Recorded data
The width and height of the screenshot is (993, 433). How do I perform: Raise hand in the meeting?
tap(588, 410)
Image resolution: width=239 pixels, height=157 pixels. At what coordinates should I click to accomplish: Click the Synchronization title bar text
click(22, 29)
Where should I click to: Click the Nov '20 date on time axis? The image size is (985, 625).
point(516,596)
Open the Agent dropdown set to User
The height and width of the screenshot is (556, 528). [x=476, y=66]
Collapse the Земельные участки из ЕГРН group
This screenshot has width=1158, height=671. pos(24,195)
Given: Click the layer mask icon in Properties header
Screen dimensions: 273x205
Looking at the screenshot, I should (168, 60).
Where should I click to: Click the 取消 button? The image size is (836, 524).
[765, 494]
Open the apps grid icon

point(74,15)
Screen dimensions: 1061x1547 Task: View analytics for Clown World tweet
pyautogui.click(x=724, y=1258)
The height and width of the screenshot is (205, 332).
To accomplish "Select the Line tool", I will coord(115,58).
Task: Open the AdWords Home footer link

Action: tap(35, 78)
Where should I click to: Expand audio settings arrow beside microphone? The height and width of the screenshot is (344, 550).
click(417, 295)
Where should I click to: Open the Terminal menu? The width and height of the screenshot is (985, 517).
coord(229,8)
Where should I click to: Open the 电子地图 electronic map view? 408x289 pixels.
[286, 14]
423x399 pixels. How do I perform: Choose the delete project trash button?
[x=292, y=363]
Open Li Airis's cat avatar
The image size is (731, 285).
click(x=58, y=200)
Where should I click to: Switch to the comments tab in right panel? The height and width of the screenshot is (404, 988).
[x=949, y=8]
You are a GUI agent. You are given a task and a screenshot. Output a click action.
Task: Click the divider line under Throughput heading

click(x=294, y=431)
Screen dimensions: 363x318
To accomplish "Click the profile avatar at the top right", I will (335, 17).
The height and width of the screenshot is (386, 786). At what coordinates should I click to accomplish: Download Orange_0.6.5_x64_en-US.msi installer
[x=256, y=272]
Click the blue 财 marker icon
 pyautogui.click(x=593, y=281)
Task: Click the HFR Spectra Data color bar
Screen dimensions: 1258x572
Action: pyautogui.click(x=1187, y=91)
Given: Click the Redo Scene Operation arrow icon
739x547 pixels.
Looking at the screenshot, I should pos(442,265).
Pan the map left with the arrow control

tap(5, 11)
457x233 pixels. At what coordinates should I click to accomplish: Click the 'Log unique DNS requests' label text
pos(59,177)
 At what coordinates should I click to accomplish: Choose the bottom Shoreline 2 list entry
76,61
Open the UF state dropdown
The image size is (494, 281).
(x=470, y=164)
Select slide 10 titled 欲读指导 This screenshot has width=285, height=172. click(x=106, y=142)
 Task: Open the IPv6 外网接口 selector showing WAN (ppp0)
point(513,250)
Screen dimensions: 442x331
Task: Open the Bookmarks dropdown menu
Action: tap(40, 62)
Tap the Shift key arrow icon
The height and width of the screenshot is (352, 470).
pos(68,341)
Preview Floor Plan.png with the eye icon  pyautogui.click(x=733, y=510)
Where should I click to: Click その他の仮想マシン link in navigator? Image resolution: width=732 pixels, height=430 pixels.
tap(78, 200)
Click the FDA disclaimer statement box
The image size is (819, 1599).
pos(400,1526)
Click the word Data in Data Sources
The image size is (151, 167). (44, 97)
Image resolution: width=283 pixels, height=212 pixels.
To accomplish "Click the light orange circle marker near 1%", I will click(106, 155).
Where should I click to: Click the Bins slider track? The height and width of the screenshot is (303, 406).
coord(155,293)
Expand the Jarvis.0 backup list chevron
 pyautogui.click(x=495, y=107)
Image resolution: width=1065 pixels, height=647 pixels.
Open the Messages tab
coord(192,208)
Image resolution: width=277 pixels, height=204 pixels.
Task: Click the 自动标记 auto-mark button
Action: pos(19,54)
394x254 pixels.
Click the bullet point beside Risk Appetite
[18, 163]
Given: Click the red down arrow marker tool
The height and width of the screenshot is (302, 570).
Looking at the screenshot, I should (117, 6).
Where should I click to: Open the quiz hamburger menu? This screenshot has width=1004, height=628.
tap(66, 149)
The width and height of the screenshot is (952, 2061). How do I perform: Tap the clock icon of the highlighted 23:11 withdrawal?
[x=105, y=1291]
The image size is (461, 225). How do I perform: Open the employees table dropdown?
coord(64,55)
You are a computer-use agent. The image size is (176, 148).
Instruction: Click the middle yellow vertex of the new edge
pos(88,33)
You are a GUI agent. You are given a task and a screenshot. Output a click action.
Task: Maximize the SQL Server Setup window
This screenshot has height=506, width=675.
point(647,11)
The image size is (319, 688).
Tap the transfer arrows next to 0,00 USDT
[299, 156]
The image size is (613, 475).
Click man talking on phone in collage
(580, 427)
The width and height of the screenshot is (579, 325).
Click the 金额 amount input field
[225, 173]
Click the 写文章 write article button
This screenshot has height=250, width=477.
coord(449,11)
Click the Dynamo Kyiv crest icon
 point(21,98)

- _What is expected_:
Could you restate every entry verbatim, please?

- _Final answer_:
The width and height of the screenshot is (993, 433). How do I perform: Raise hand in the meeting?
tap(588, 410)
Image resolution: width=239 pixels, height=157 pixels. At what coordinates should I click to accomplish: Click the Synchronization title bar text
click(22, 29)
Where should I click to: Click the Nov '20 date on time axis? The image size is (985, 625).
point(516,596)
Open the Agent dropdown set to User
The height and width of the screenshot is (556, 528). [x=476, y=66]
Collapse the Земельные участки из ЕГРН group
This screenshot has width=1158, height=671. pos(24,195)
Given: Click the layer mask icon in Properties header
Screen dimensions: 273x205
Looking at the screenshot, I should (168, 60).
Where should I click to: Click the 取消 button? The image size is (836, 524).
[765, 494]
Open the apps grid icon

point(74,15)
Screen dimensions: 1061x1547 Task: View analytics for Clown World tweet
pyautogui.click(x=724, y=1258)
The height and width of the screenshot is (205, 332).
To accomplish "Select the Line tool", I will coord(115,58).
Task: Open the AdWords Home footer link

Action: tap(35, 78)
Where should I click to: Expand audio settings arrow beside microphone? The height and width of the screenshot is (344, 550).
click(417, 295)
Where should I click to: Open the Terminal menu? The width and height of the screenshot is (985, 517).
coord(229,8)
Where should I click to: Open the 电子地图 electronic map view? 408x289 pixels.
[286, 14]
423x399 pixels. How do I perform: Choose the delete project trash button?
[x=292, y=363]
Open Li Airis's cat avatar
The image size is (731, 285).
click(x=58, y=200)
Where should I click to: Switch to the comments tab in right panel? The height and width of the screenshot is (404, 988).
[x=949, y=8]
You are a GUI agent. You are given a task and a screenshot. Output a click action.
Task: Click the divider line under Throughput heading

click(x=294, y=431)
Screen dimensions: 363x318
To accomplish "Click the profile avatar at the top right", I will (335, 17).
The height and width of the screenshot is (386, 786). At what coordinates should I click to accomplish: Download Orange_0.6.5_x64_en-US.msi installer
[x=256, y=272]
Click the blue 财 marker icon
 pyautogui.click(x=593, y=281)
Task: Click the HFR Spectra Data color bar
Screen dimensions: 1258x572
Action: pyautogui.click(x=1187, y=91)
Given: Click the Redo Scene Operation arrow icon
739x547 pixels.
Looking at the screenshot, I should pos(442,265).
Pan the map left with the arrow control

tap(5, 11)
457x233 pixels. At what coordinates should I click to accomplish: Click the 'Log unique DNS requests' label text
pos(59,177)
 At what coordinates should I click to accomplish: Choose the bottom Shoreline 2 list entry
76,61
Open the UF state dropdown
The image size is (494, 281).
(x=470, y=164)
Select slide 10 titled 欲读指导 This screenshot has width=285, height=172. click(x=106, y=142)
 Task: Open the IPv6 外网接口 selector showing WAN (ppp0)
point(513,250)
Screen dimensions: 442x331
Task: Open the Bookmarks dropdown menu
Action: tap(40, 62)
Tap the Shift key arrow icon
The height and width of the screenshot is (352, 470).
pos(68,341)
Preview Floor Plan.png with the eye icon  pyautogui.click(x=733, y=510)
Where should I click to: Click その他の仮想マシン link in navigator? Image resolution: width=732 pixels, height=430 pixels.
tap(78, 200)
Click the FDA disclaimer statement box
The image size is (819, 1599).
pos(400,1526)
Click the word Data in Data Sources
The image size is (151, 167). (44, 97)
Image resolution: width=283 pixels, height=212 pixels.
To accomplish "Click the light orange circle marker near 1%", I will click(106, 155).
Where should I click to: Click the Bins slider track? The height and width of the screenshot is (303, 406).
coord(155,293)
Expand the Jarvis.0 backup list chevron
 pyautogui.click(x=495, y=107)
Image resolution: width=1065 pixels, height=647 pixels.
Open the Messages tab
coord(192,208)
Image resolution: width=277 pixels, height=204 pixels.
Task: Click the 自动标记 auto-mark button
Action: pos(19,54)
394x254 pixels.
Click the bullet point beside Risk Appetite
[18, 163]
Given: Click the red down arrow marker tool
The height and width of the screenshot is (302, 570).
Looking at the screenshot, I should (117, 6).
Where should I click to: Open the quiz hamburger menu? This screenshot has width=1004, height=628.
tap(66, 149)
The width and height of the screenshot is (952, 2061). How do I perform: Tap the clock icon of the highlighted 23:11 withdrawal?
[x=105, y=1291]
The image size is (461, 225). How do I perform: Open the employees table dropdown?
coord(64,55)
You are a computer-use agent. The image size is (176, 148).
Instruction: Click the middle yellow vertex of the new edge
pos(88,33)
You are a GUI agent. You are given a task and a screenshot. Output a click action.
Task: Maximize the SQL Server Setup window
This screenshot has height=506, width=675.
point(647,11)
The image size is (319, 688).
Tap the transfer arrows next to 0,00 USDT
[299, 156]
The image size is (613, 475).
Click man talking on phone in collage
(580, 427)
The width and height of the screenshot is (579, 325).
Click the 金额 amount input field
[225, 173]
Click the 写文章 write article button
This screenshot has height=250, width=477.
coord(449,11)
Click the Dynamo Kyiv crest icon
 point(21,98)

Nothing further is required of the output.